Monday, September 16, 2013

Festival Thoughts

I was mad.

The festival was promoted as starting at 3:00. At 3:00, people were in the park, waiting for it to start.

But the time had slipped well past 3:00, to 3:10, maybe 3:15. The first band was ready to go on. And we were waiting for the Mayor of Prairie Village to find his way to the stage to make opening remarks.

Just introduce the band and start the festival, I argued. Tell the Mayor he missed his opportunity. Nobody, not a soul, was sitting in that devastating heat waiting to hear the Mayor of Prairie Village, Kansas talk, for pity’s sake. They were waiting to hear jazz.

But organizers more respectful of the politics entwined with a city-sponsored festival won the argument. And that’s why the fourth annual Prairie Village Jazz Festival started late.

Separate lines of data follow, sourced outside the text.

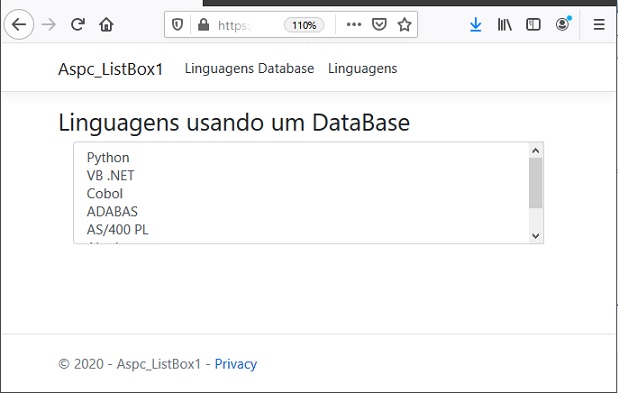Bookmark this page with the star
619x393 pixels.
click(x=404, y=25)

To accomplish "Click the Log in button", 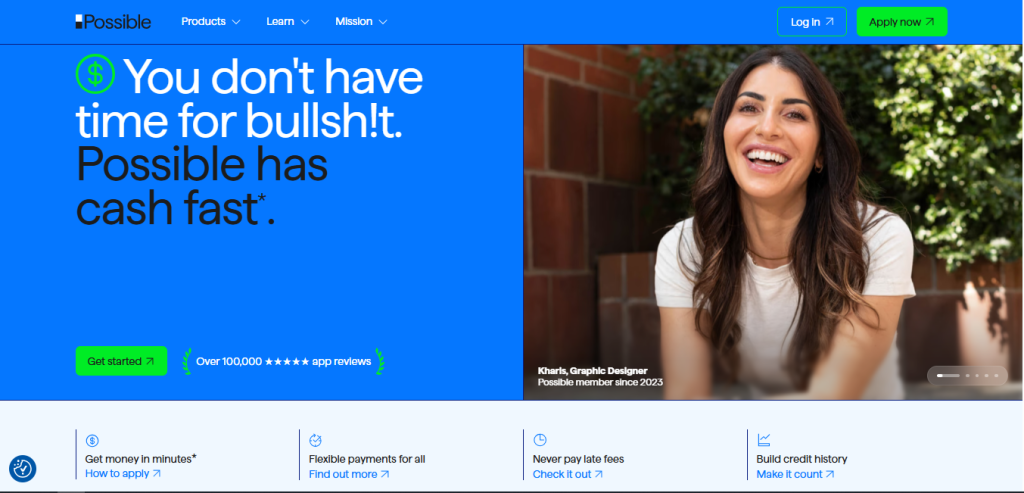I will pos(812,22).
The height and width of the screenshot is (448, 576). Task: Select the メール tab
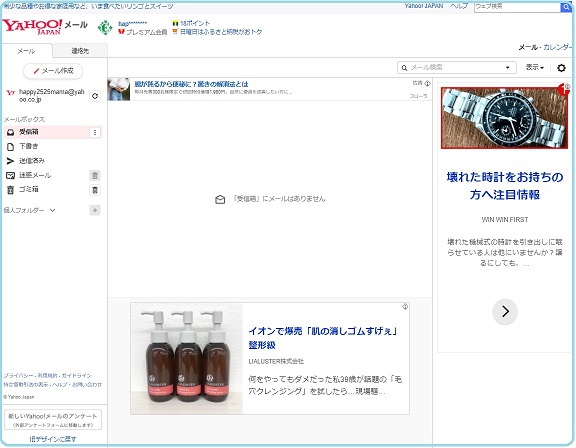(26, 51)
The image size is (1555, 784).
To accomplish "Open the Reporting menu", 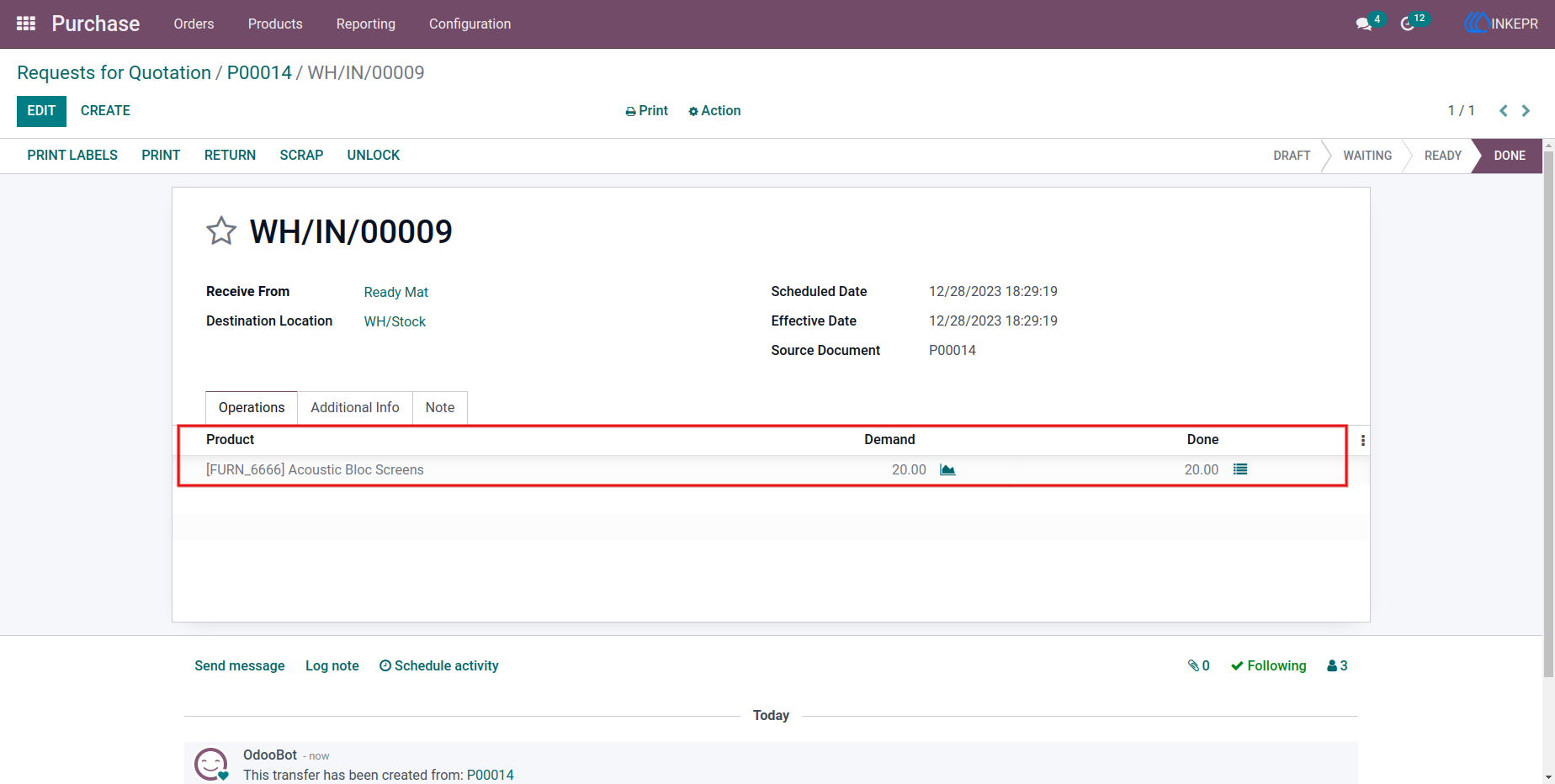I will (x=366, y=24).
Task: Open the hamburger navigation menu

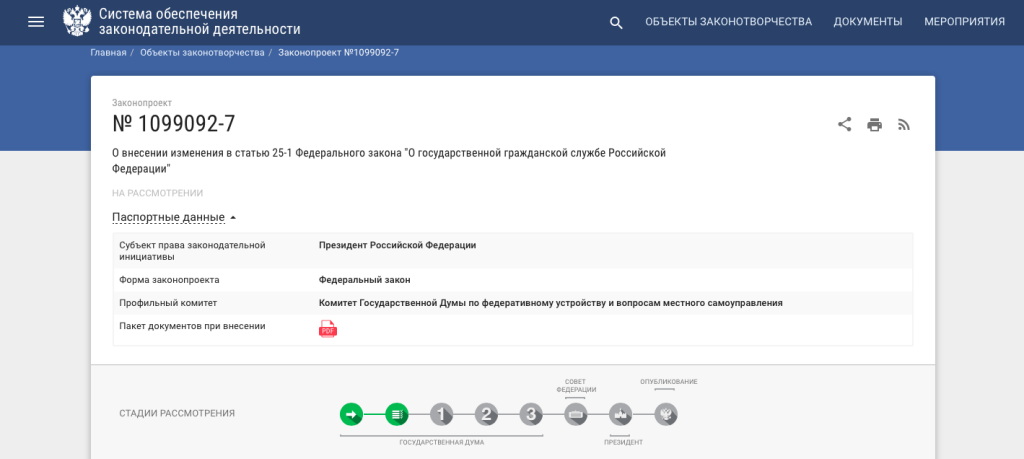Action: pos(36,22)
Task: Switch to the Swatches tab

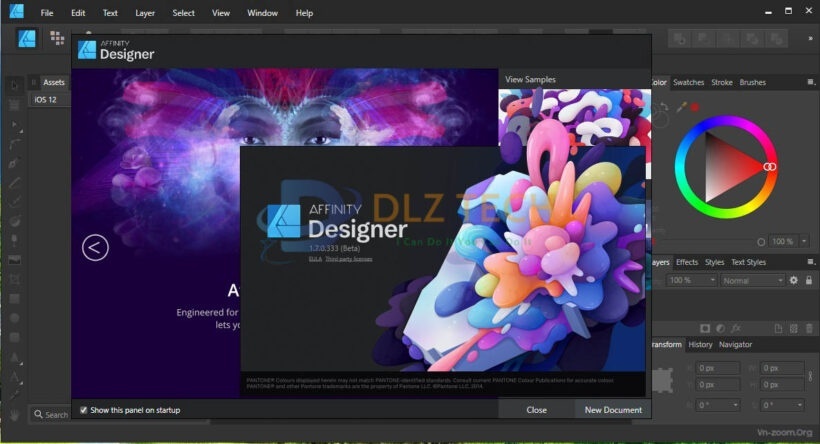Action: pyautogui.click(x=688, y=82)
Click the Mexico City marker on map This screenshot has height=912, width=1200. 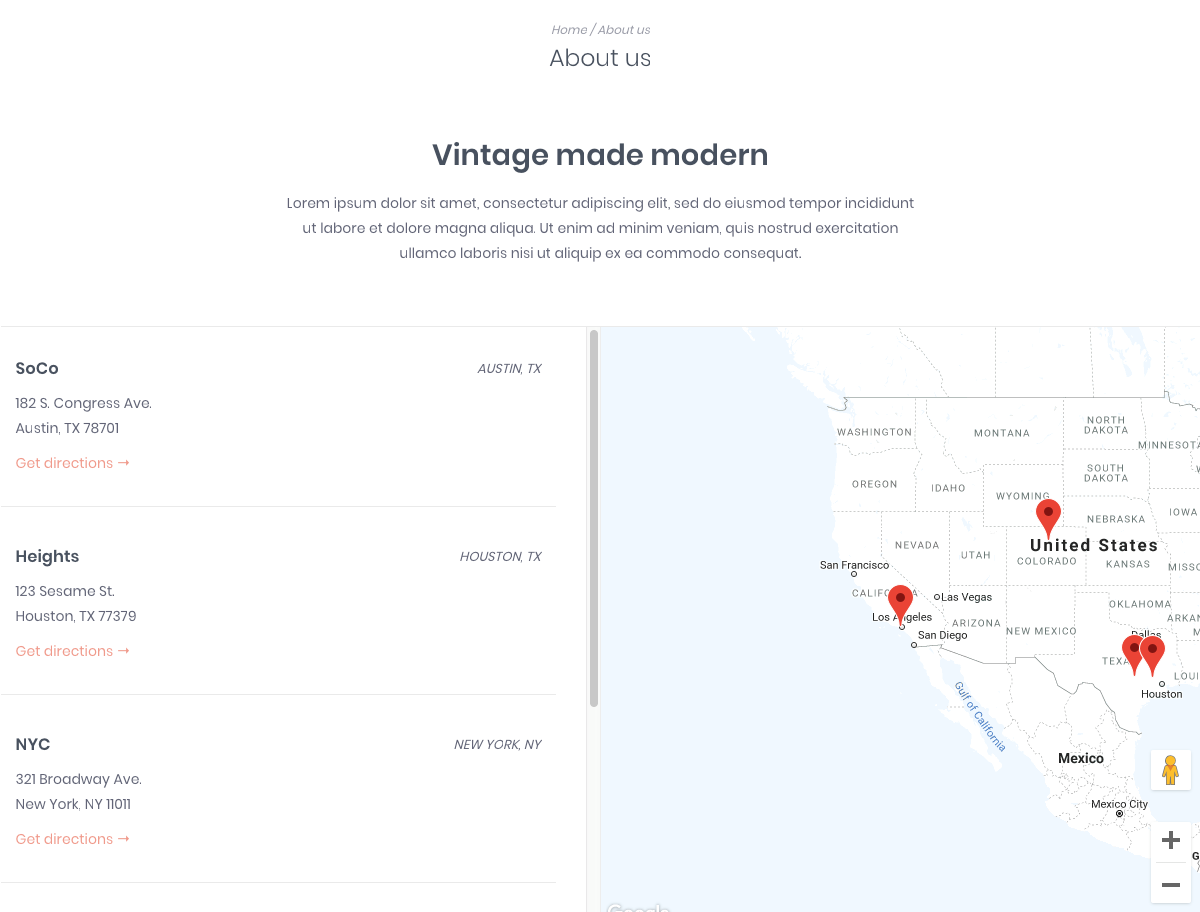1119,813
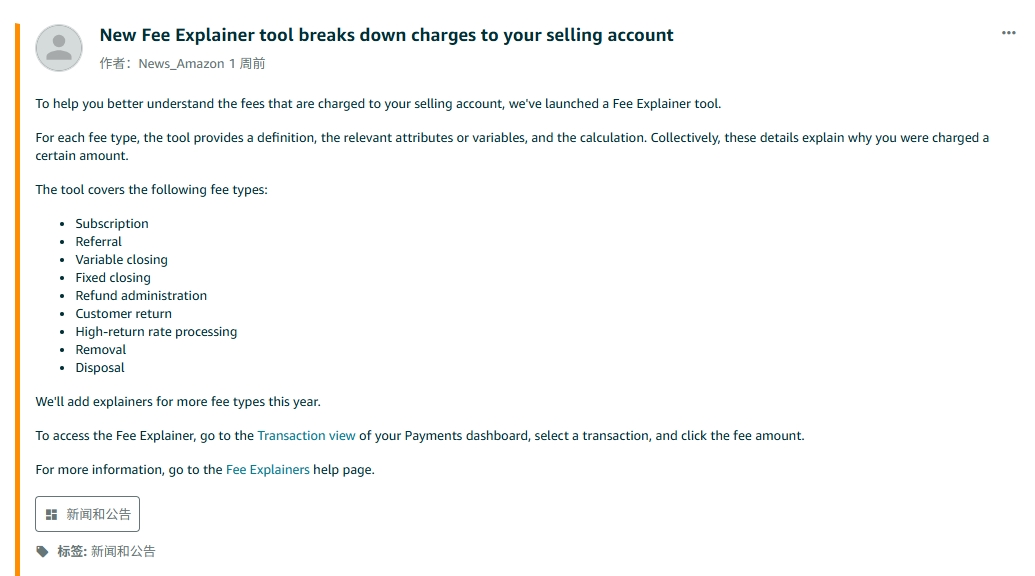
Task: Click the 1 周前 post timestamp
Action: coord(247,63)
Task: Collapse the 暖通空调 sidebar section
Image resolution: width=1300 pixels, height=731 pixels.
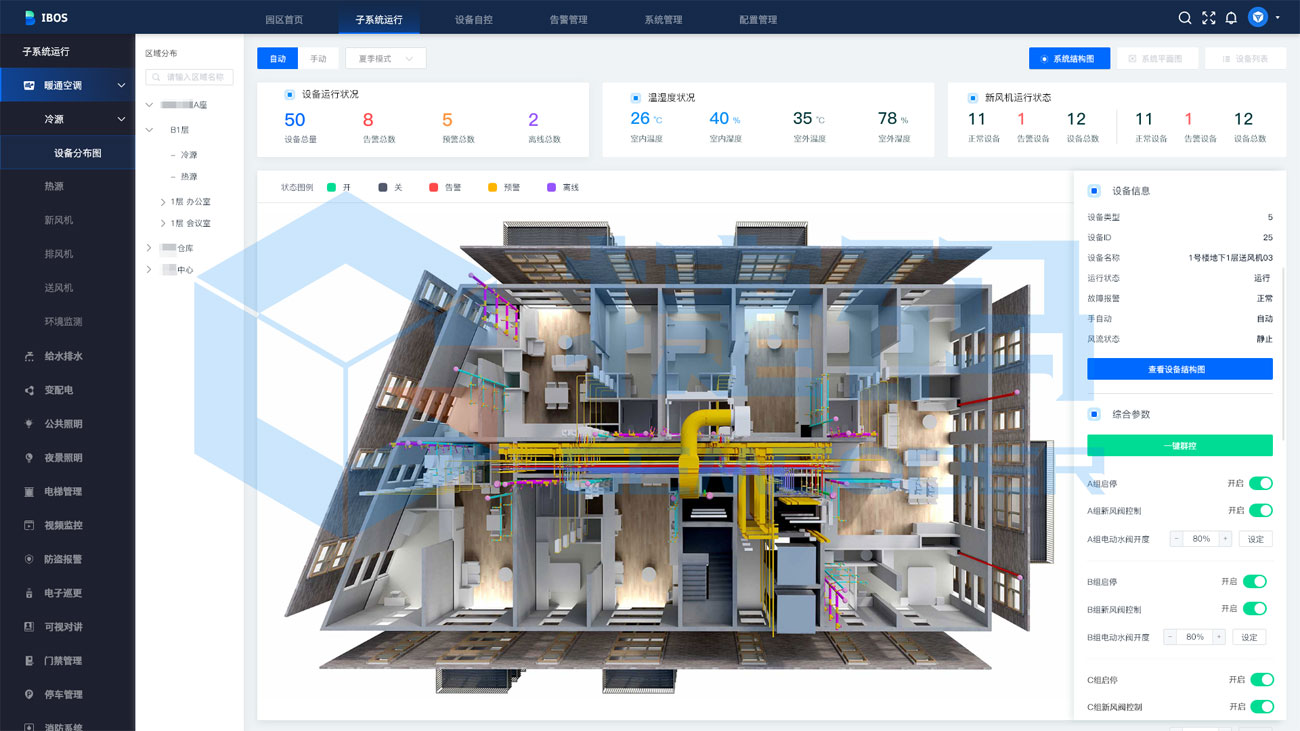Action: point(121,86)
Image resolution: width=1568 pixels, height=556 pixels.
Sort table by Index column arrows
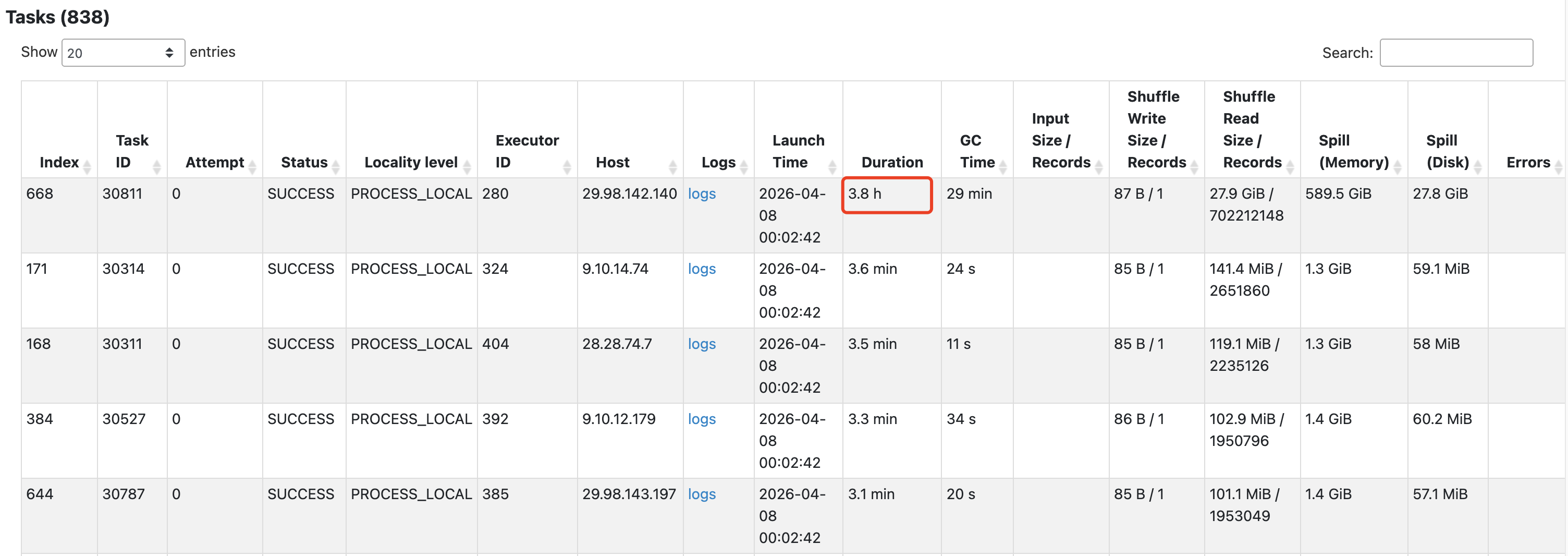[87, 166]
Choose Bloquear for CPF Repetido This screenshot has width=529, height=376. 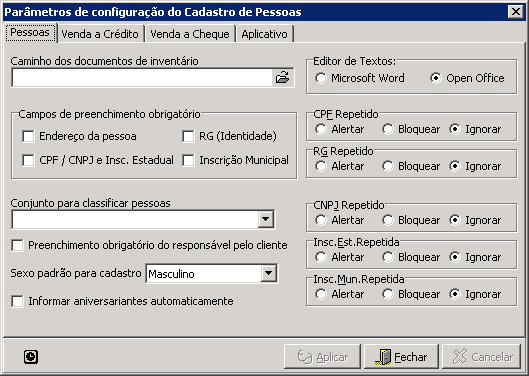click(388, 129)
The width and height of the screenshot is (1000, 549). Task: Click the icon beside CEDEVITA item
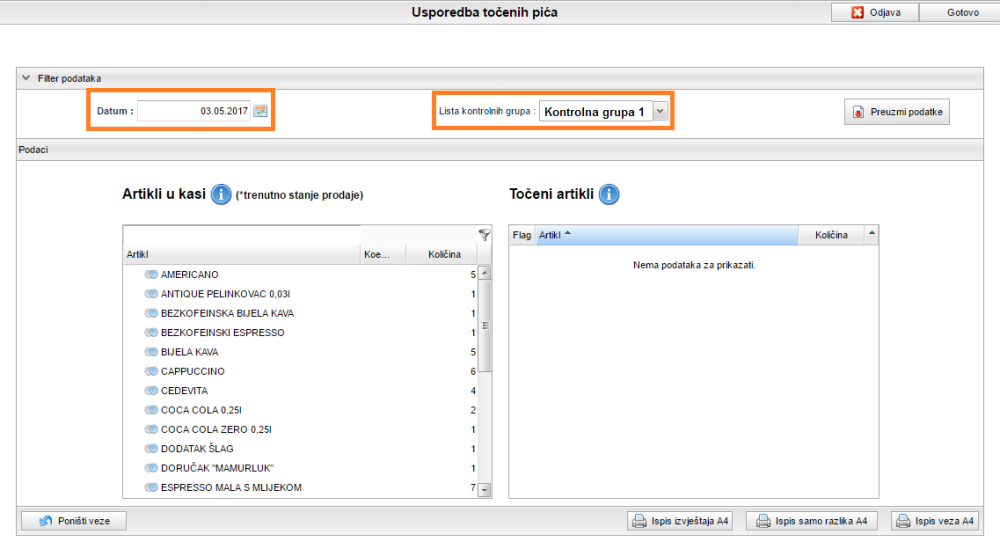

It was the only time all day I would be mad about anything.

*****

The audience amazed me.

The heat was crippling. The first group stumbled off stage at the end of their set talking about how hot it was up there. But they were young and could take it. During the second set, Stan Kessler nearly seared his lips when putting his trumpet to them to solo – despite keeping the trumpet under a towel. Backstage, my shirt was soaked in sweat (and I decidedly do not sport the physique to model a wet t-shirt).

Yet, an audience nearly the same size at the same time as the audience at last year’s festival spotted the grounds in front of the stage. The majority clustered in the shade under trees a bit up the hill. Others, mostly in wide-brimmed hats, bravely claimed spots directly in front on the stage and directly under the sun.

The sun started setting during the fourth set. Then the crowd streamed in. By the time Marilyn Maye claimed the stage, the park was more densely packed and people covered more of the grounds than last year.

You plan a music festival expecting the largest crowd for the headliners. And when temperatures turn unseasonably stifling, you accept crowd size will suffer. I co-emceed the 1985 Kansas City Jazz Festival on the south lawn of the Nelson Museum, when temperatures reached 103 degrees. Later, when friends asked how I felt about talking before a crowd, I would say that during the evening a spotlight blinded me and I couldn’t see the audience, and during the day there was no audience.

Not so at this year’s Prairie Village Jazz Festival. Temperatures hit the mid-90s two Saturdays ago. The number of fans who defied unreasonable heat that day to hear Kansas City jazz 2013-style truly surprised me. The park was never empty, never close to it.

So don’t tell me nobody will turn out for jazz in Kansas City.

*****

Marilyn Maye is a sweetheart. Bobby Watson and Jon Faddis are absolute delights. It was a genuine treat to host every local musician in the festival.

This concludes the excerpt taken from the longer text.